On 23 February, in a debate in the Lords on police and crime panels—bodies created in 2012 to scrutinise the work of police and crime commissioners—Alistair Lexden took the Home Office to task for making no effort to stop the gross misconduct hearing against a disgraced police chief, Mike Veale, being indefinitely delayed.
My Lords, it would hard to overestimate the importance of the place occupied by police and crime panels in the new system— a system that is still controversial and not much loved 11 years on—whose success depends on the performance of elected police and crime commissioners, all of them now party politicians.
Are we really well served by having party politicians rather than distinguished independent figures at the helm of the new system?
The advantages are not exactly overwhelming, as the long-running crises in Leicester and Cleveland, to which I have drawn your Lordships’ attention many times, plainly show.
It falls to the police and crime panels to try to deal with these crisis-ridden party politicians on behalf of their communities between elections, in which, sadly, too few people take part.
In order to exercise their crucial role, the panels have been given in statute the power to require commissioners to provide information and answer questions.
Alas, not all commissioners understand that the information that they provide, and the answers to questions that they give, need to be accurate, intelligible and free from any form of censorship, so that the panels can fulfil their duties and serve their communities fully.
The Leicester and Cleveland commissioners seem incapable of coming up to the standards that are required.
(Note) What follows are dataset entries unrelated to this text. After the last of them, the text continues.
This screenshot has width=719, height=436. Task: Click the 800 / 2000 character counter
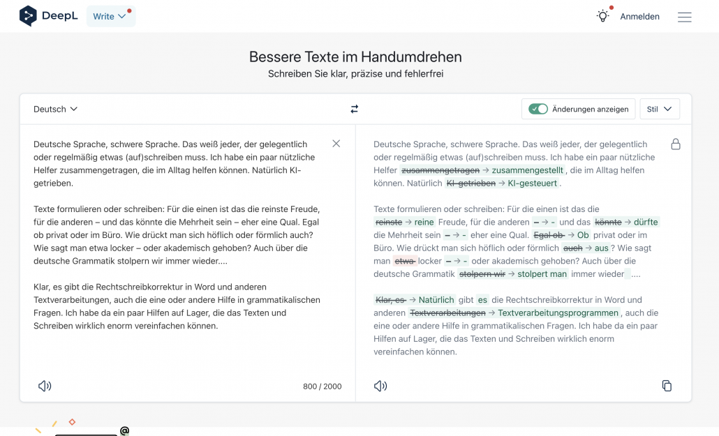coord(320,386)
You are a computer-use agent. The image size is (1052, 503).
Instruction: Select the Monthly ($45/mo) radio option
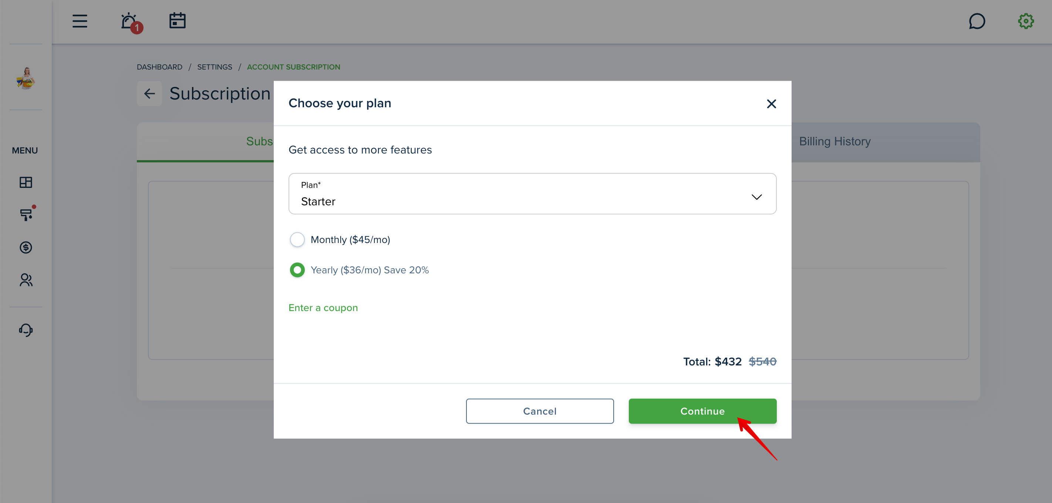pos(297,240)
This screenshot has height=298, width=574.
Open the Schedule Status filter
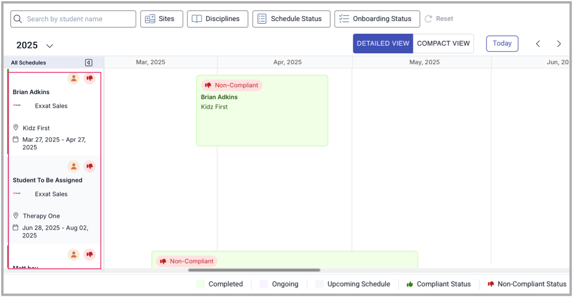pos(291,19)
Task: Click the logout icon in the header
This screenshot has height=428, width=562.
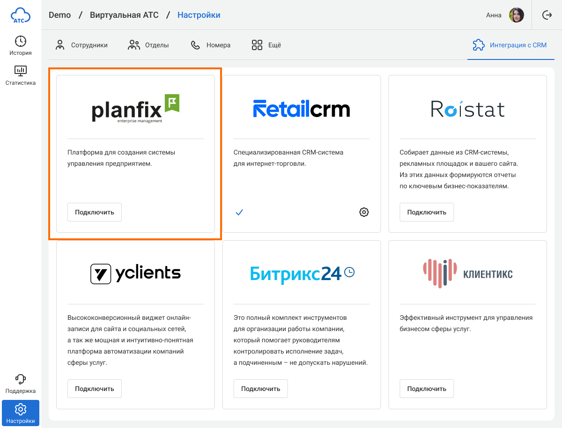Action: point(547,15)
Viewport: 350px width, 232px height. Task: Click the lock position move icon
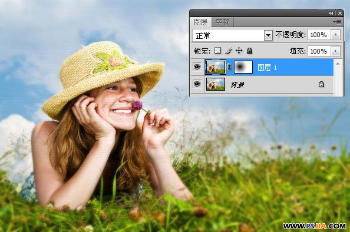pos(239,51)
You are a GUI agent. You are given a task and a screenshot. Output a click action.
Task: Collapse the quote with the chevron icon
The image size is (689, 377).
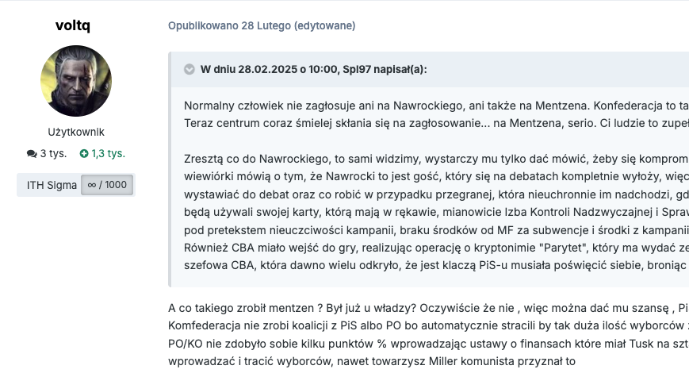(189, 69)
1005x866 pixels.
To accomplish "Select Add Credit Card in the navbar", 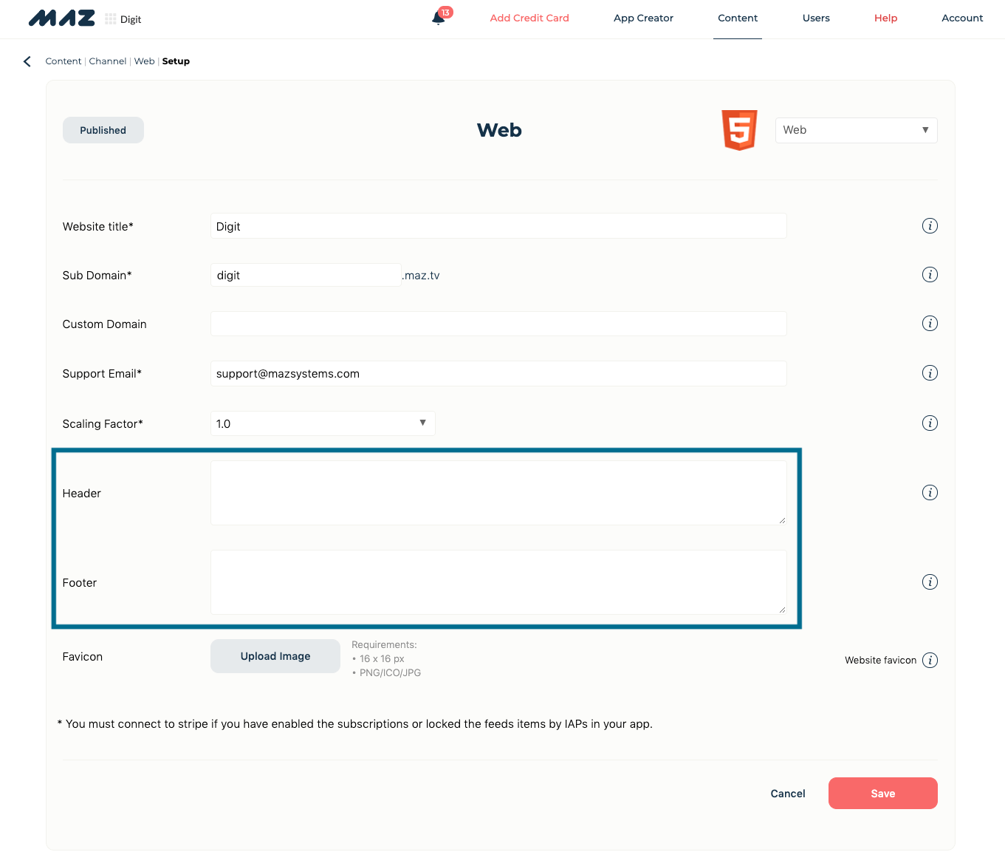I will [x=529, y=18].
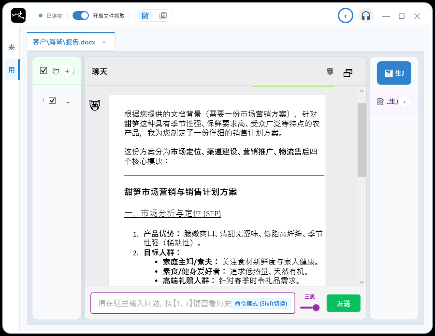Click the blue 生成 generate button

click(393, 73)
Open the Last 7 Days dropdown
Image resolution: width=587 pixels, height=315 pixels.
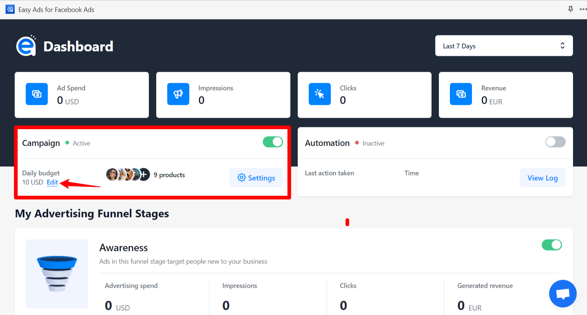click(504, 46)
I have no idea whether these two individuals are typical of police and crime commissioners as a whole. It does not matter. Every single commissioner should provide their panel with full, clear and truthful information, as the legal obligations to which they are subject require.
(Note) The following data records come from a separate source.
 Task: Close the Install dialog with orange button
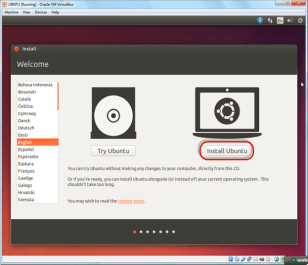(16, 49)
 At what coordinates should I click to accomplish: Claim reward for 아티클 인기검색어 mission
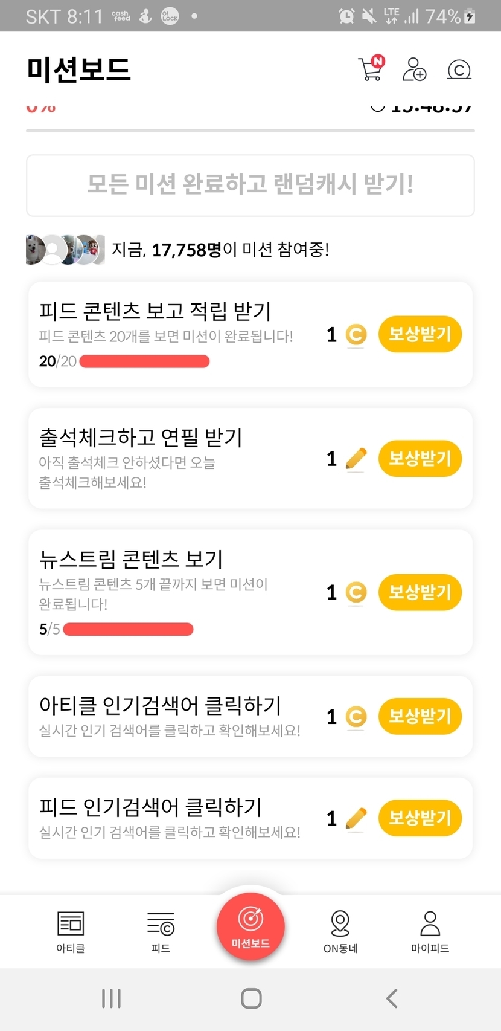pos(420,717)
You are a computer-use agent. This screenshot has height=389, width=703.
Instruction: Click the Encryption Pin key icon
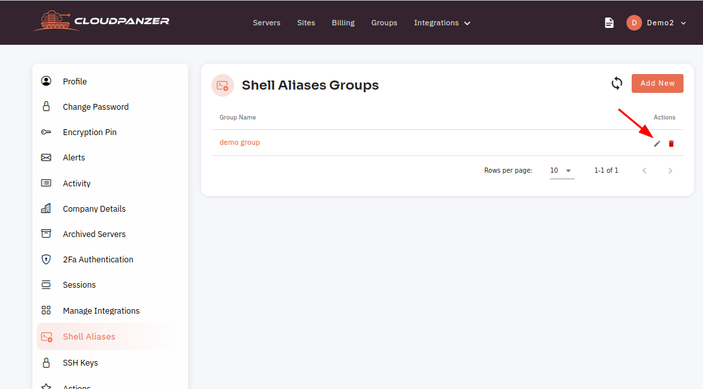pos(46,132)
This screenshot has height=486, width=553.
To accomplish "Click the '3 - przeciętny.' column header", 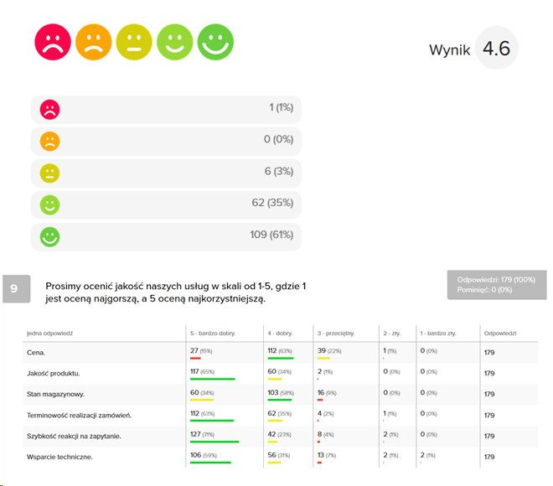I will (x=336, y=333).
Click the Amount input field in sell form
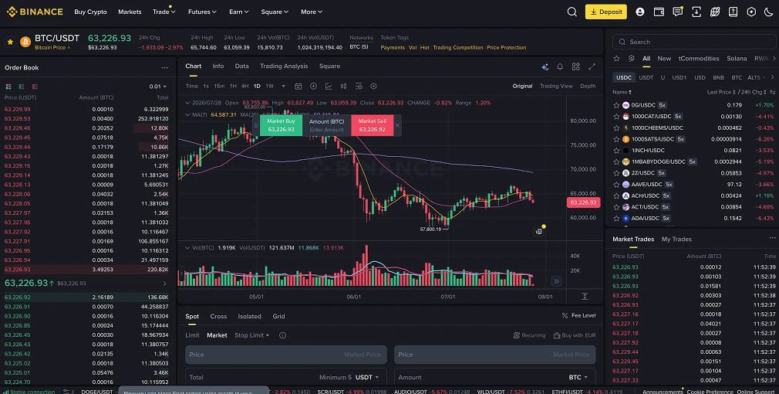The image size is (779, 394). 495,377
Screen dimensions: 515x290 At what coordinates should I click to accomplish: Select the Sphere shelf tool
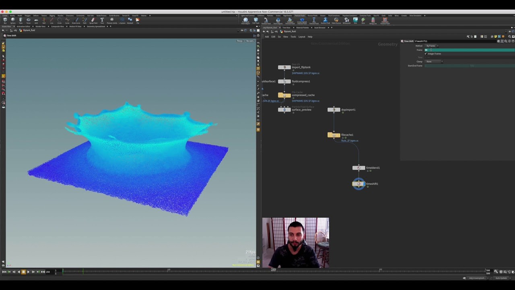click(x=13, y=20)
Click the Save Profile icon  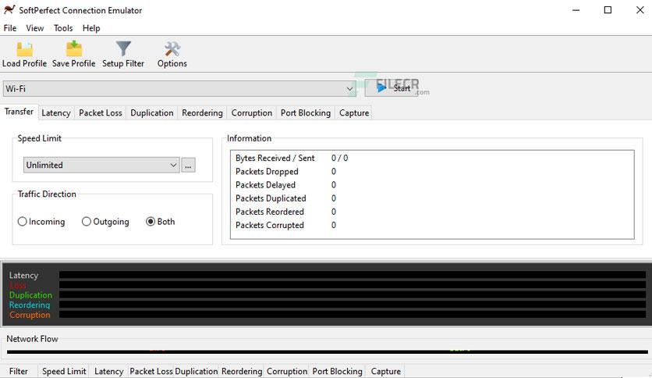tap(74, 50)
To do otherwise is to obstruct their panel in the performance of their duties-- an offence which surely ought to merit removal from office.
The Cleveland police and crime panel is being obstructed through the denial of full, frank and clear information.
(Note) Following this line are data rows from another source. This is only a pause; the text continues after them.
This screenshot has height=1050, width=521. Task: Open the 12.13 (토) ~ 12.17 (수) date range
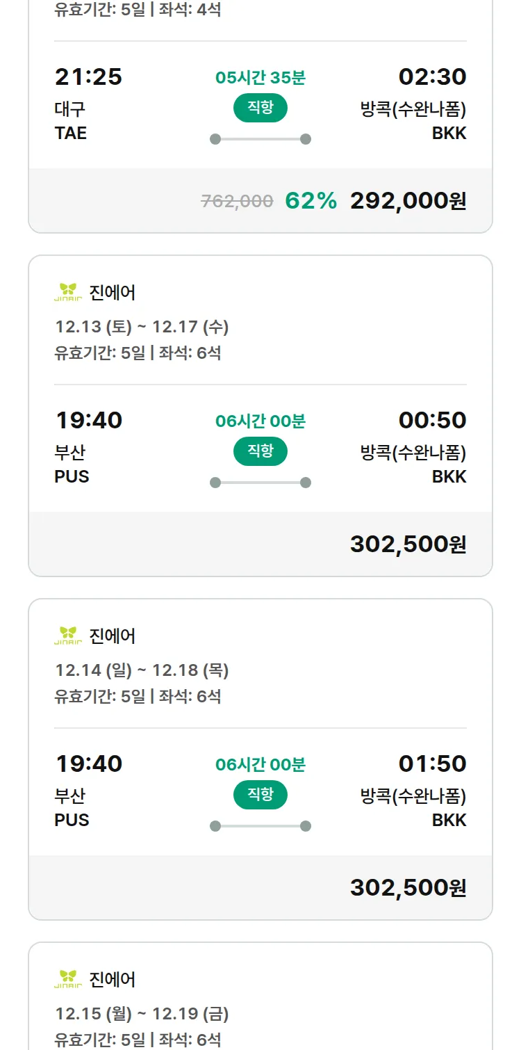(x=142, y=327)
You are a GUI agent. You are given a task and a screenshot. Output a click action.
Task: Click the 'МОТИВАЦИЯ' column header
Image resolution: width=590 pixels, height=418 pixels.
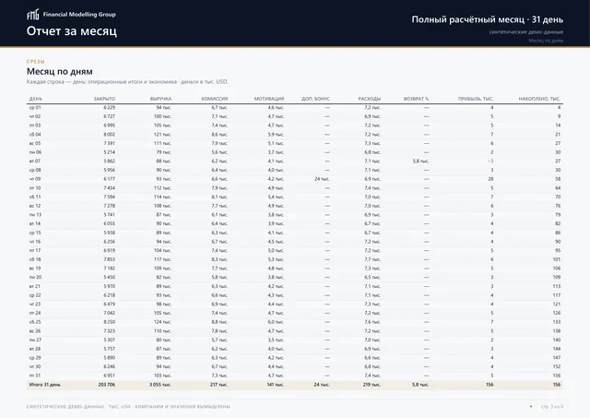[x=269, y=99]
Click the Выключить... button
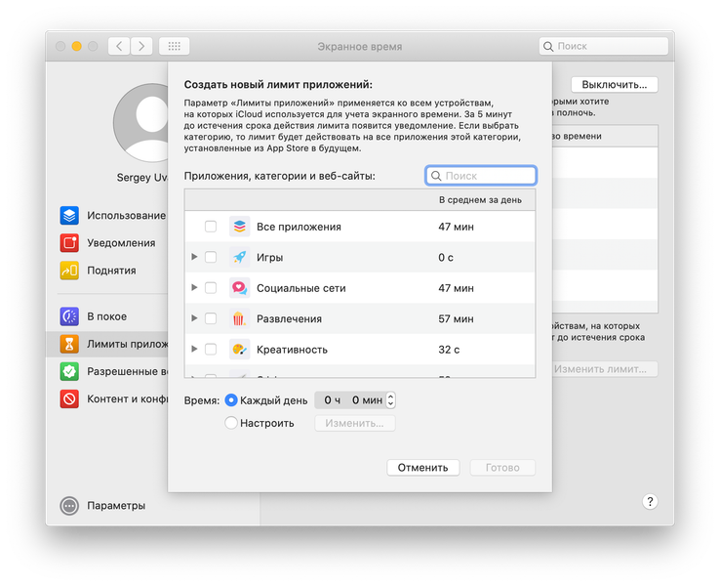The height and width of the screenshot is (586, 720). 615,85
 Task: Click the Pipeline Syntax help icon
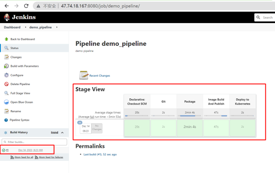coord(6,120)
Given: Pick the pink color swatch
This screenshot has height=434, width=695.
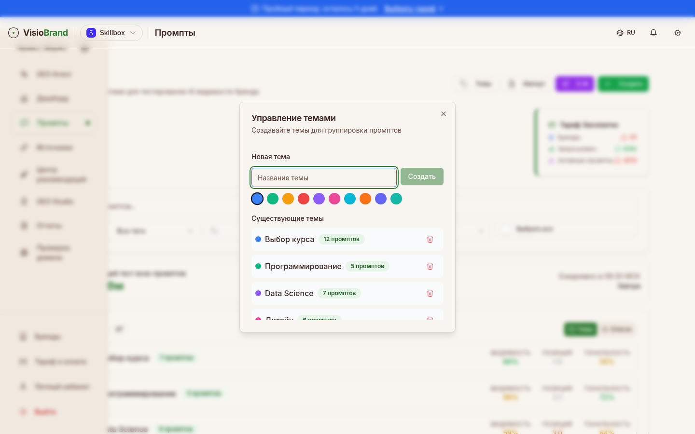Looking at the screenshot, I should tap(334, 199).
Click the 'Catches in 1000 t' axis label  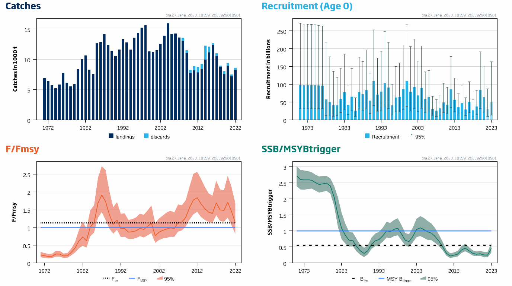(x=15, y=69)

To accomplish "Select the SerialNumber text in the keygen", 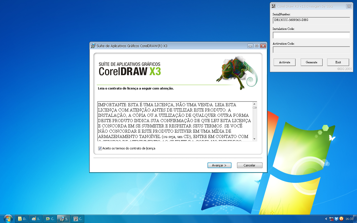I will point(311,20).
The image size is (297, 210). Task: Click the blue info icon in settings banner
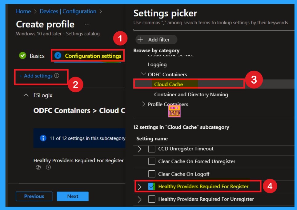pos(43,138)
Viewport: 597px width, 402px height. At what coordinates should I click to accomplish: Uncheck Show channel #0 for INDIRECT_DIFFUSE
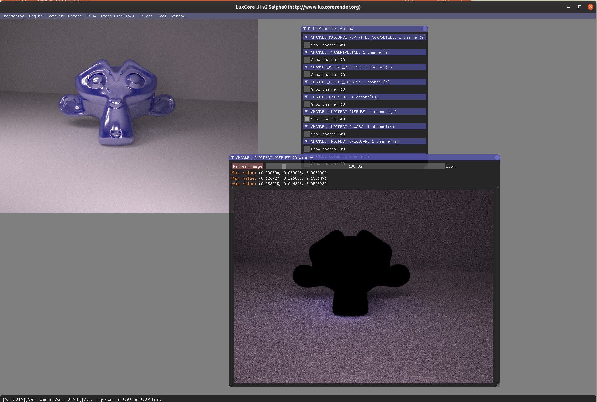307,119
Quite rightly, its members have been seeking an explanation from their commissioner as to why Mike Veale, one of the most notorious discredited ex-police chiefs in the country, has not yet been brought to answer the charges against him at the gross misconduct hearing, which the Cleveland commissioner announced in August 2021.
In November last year, the commissioner was asked by members of the panel about the cause of the extraordinary delay.
He replied: “I cannot share that with you. If I told you and that is then in the public domain, that then compromises something else, which potentially compromises something else.”
Earlier this month, the panel tried again. They found the commissioner in an indignant mood, following comments in your Lordships’ House.
He said: “Someone in the Lords said I should hurry up and I have asked him for some clarity on how he believes I should be hurrying up, given the legal complexity. I can’t say more.”
It was, I think, my NF the Minister who urged him to move a little faster after a delay of some 18 months. When he comes to reply, the Minister will no doubt tell us how he has assisted the commissioner in his quest for clarity.
But how ridiculous and insulting, my Lords, for the commissioner to tell the Cleveland panel that legal complexity justifies endless delay.
The Office for Police Conduct set out the case against the notorious Veale in a report, following a two-year inquiry. And the report, which has never been published, went to the Cleveland commissioner two years ago. So four years have passed without bringing this case of gross misconduct to the start of the legal process that is required.
What exactly is legally complex about the contents of the IOPC report? The panel is entitled by statute to an answer. It is being withheld from them.
Without an answer, the panel would be forgiven for thinking that there is no complexity, and that they are being given fake information by a commissioner who wants to suppress the evidence against Veale.
Someone called a legally qualified chair will preside over the misconduct hearing, if it ever takes place,. That worries the Cleveland panel, which this month expressed fears that the hearing may run out of time, allowing Veale, a man dogged by scandal since his vendetta against Sir Edward Heath a few years ago, to escape justice.
Has a chair even been appointed in Cleveland? No one knows. If there is a chair , their name is being kept a closely guarded secret.
When asked in the House earlier this month why the chair in this case, if there is one, was allowed to remain anonymous, the Minister said he did not know.
Yesterday, in a Written Answer, he told me that “there are no provisions in legislation which entitle legally qualified chairs of police misconduct hearings to remain anonymous.”
Yet neither the Cleveland police and crime panel –nor anyone else—has been told the identity of the chair in this case.
Perhaps at the end of this debate the Minister will tell us why the Home Office is content to see the law flouted in Cleveland by the very person charged with upholding it.
Or is the reality that no chair has been appointed, and there is no name to reveal?
I think the Home Office might usefully reflect on the conclusions of a recent report produced by the think tank, Policy Exchange on the role of these chairs.
The report found that “having been introduced with the aim of increasing public confidence in the police misconduct process, the experiment is having the opposite effect.” It certainly is in Cleveland.
To events in Cleveland, the Home Office has reacted with weary indifference. It does not seem to care. It takes no action.
It maintains that it has no powers whatsoever, even to make representations, let alone intervene. And that is the most tragic aspect of this sorry saga.
Is the Home Office really so utterly powerless? It is a point on which independent legal judgement could be usefully brought to bear. But if needs powers, it should seek them swiftly through regulations.